Naturally, one cannot play the ukulele with one hand. Or with a hand in a cast. Jim’s regular ukulele practice was a time of day we all looked forward to. The kitties knew they got to go outside and have “Hang Time” which is when we short-leash them and they lay down instead of exploring. HA! That is the premise anyway.
They are actually getting pretty good at learning commands. Carmella knows “Not Yet!” or “Not Now” when she is advocating to go outside. She used to get underfoot down at the bottom of the stairwell. Now when she hears that, she runs back up the steps. Tikita can be pretty much controlled with “It’s OK.” And Astrid gets leashed up but rarely comes out of the bus. She hates the leash and just watches from her chair.
The stairwell is dangerous enough already. We never really thought this but we have experienced enough people who have difficulty navigating steps period, never mind steep, curved bus steps with just a grab bar and a chair arm to stabilize a tenuous passage. We always remind people to watch their step.
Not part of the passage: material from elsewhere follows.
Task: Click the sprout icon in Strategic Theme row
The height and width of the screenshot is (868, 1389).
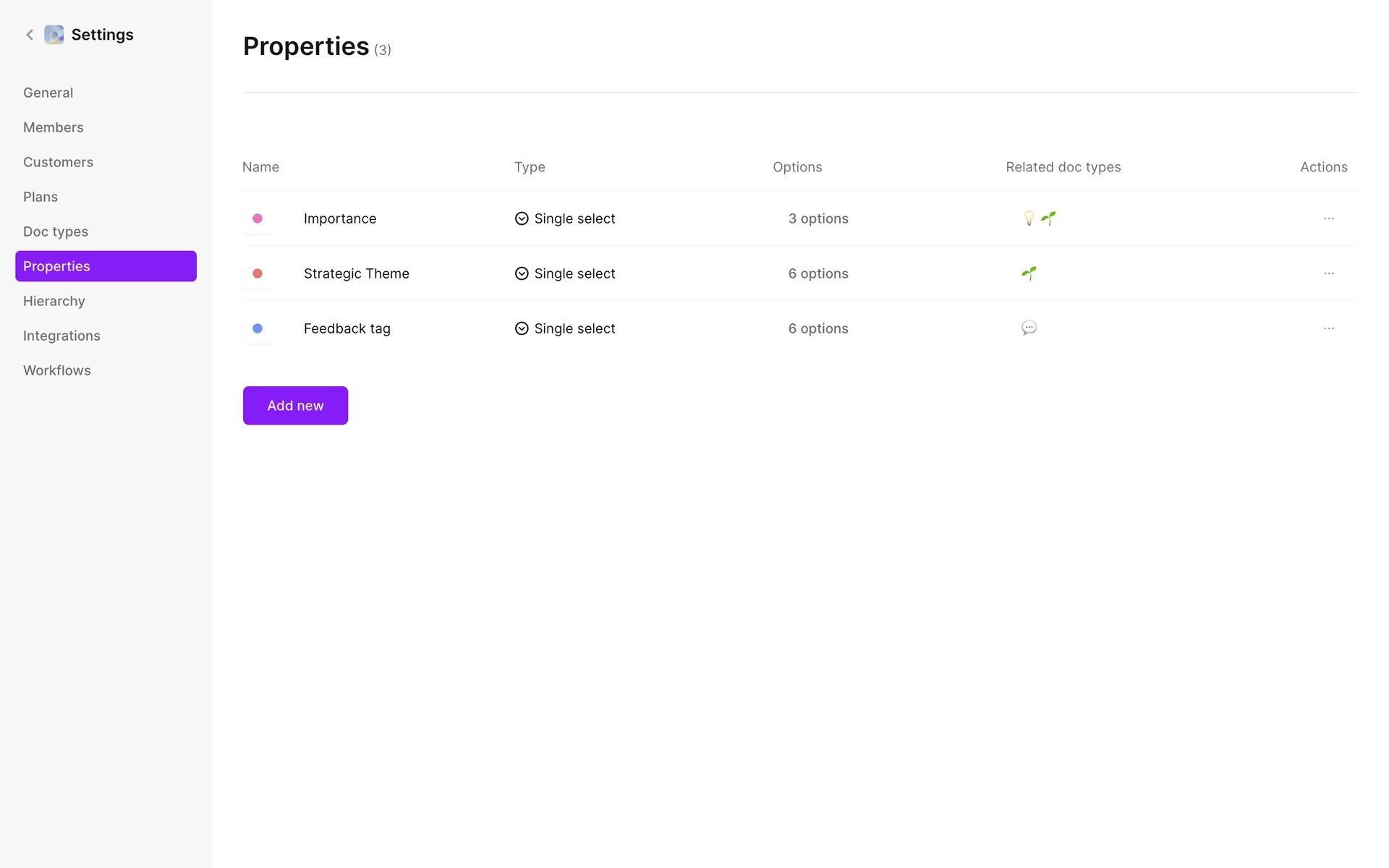Action: pos(1029,273)
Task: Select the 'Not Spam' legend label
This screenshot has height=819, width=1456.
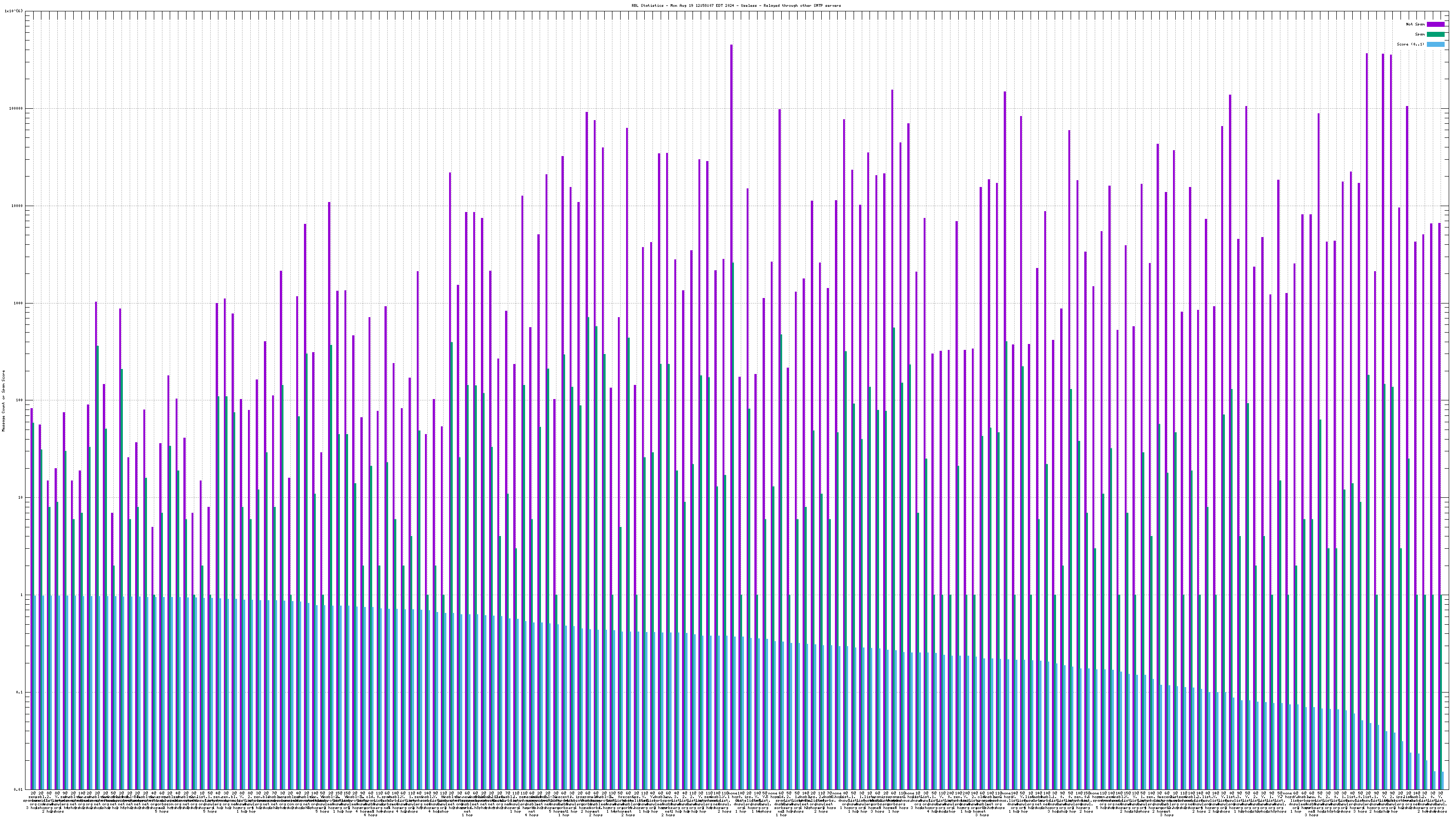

And we do too. Especially now. Ahem…
Anyway, the ukulele. Once Jim got the cast off August 27, he has worked on getting the swelling in his wrist and hand down so he could get some movement back. The Doc OKed finger picking but no strumming until the bones are healed in eight weeks after the surgery date. That will be October 11. While he was in no-ukulele mode, he took the baritone uke to Spencer’s Instrument Repair, right here in beautiful downtown Astoria. He’s been having trouble with a string that made a buzzing he couldn’t get rid of.
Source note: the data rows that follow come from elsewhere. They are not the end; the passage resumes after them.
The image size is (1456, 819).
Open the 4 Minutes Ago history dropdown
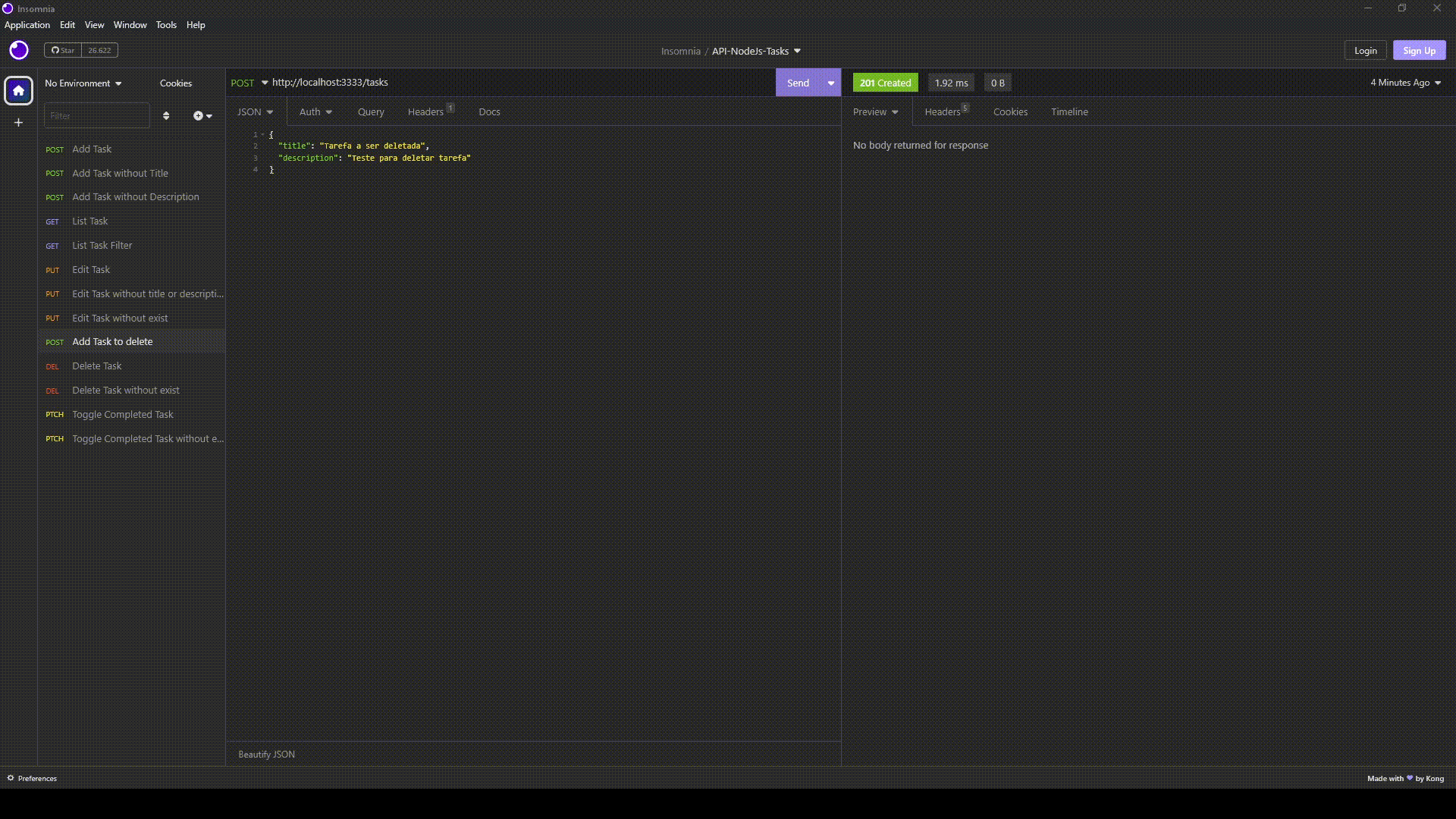pyautogui.click(x=1405, y=83)
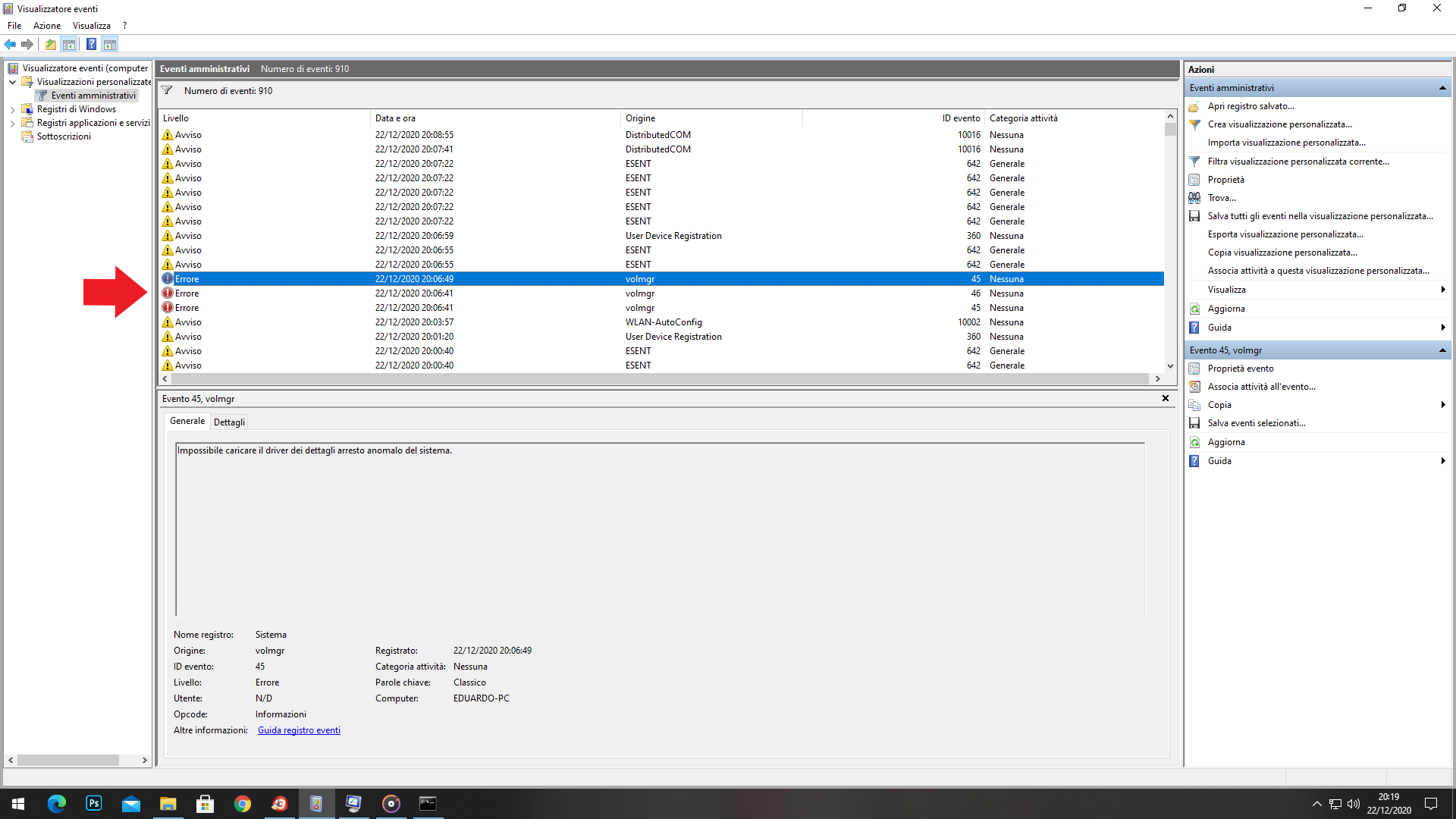Viewport: 1456px width, 819px height.
Task: Select 'Sottoscrizioni' in the tree
Action: coord(64,136)
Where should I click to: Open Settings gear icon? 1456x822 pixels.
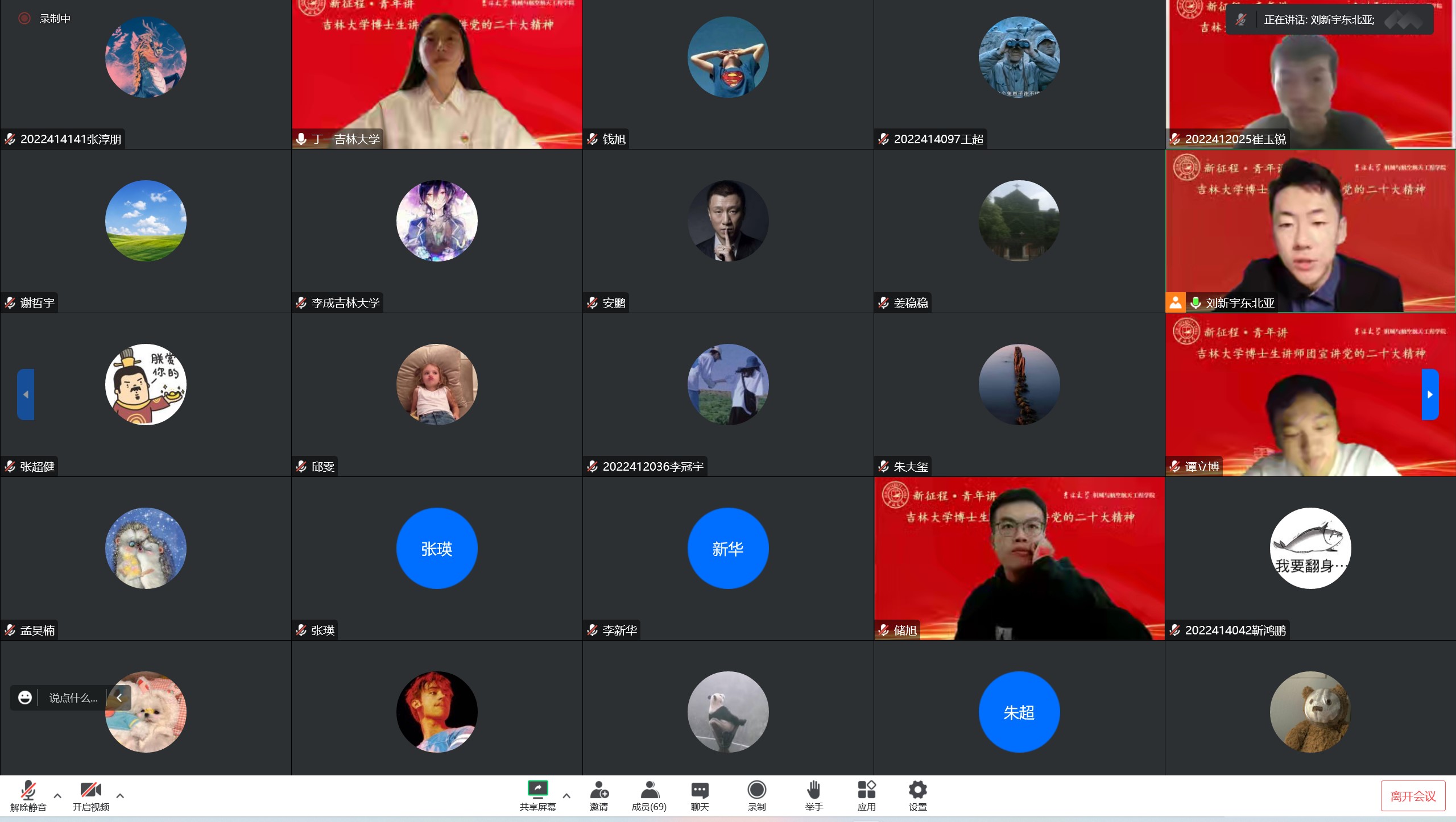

Since he was getting the cast off the next day, Spencer got ‘er done in one day and it sounds better than ever! Not only is it good to hear the notes wafting through the bus again, the sound is really much improved. And it was deep and rich and resonant before. He actually filed down the frets since the strings were wearing grooves into them that caused the buzzing. Amazing. And we found him right here in our new hometown!
The ukulele must be good physical therapy, along with his assigned exercises. He is already begun on rebuilding strength in his wrist and the therapist said he is doing really well. A model patient, he does his exercises and ices his wrist regularly.
He also got a bunch of music printed up and has been practicing lots of new songs. Oh, and he bought us both harmonicas.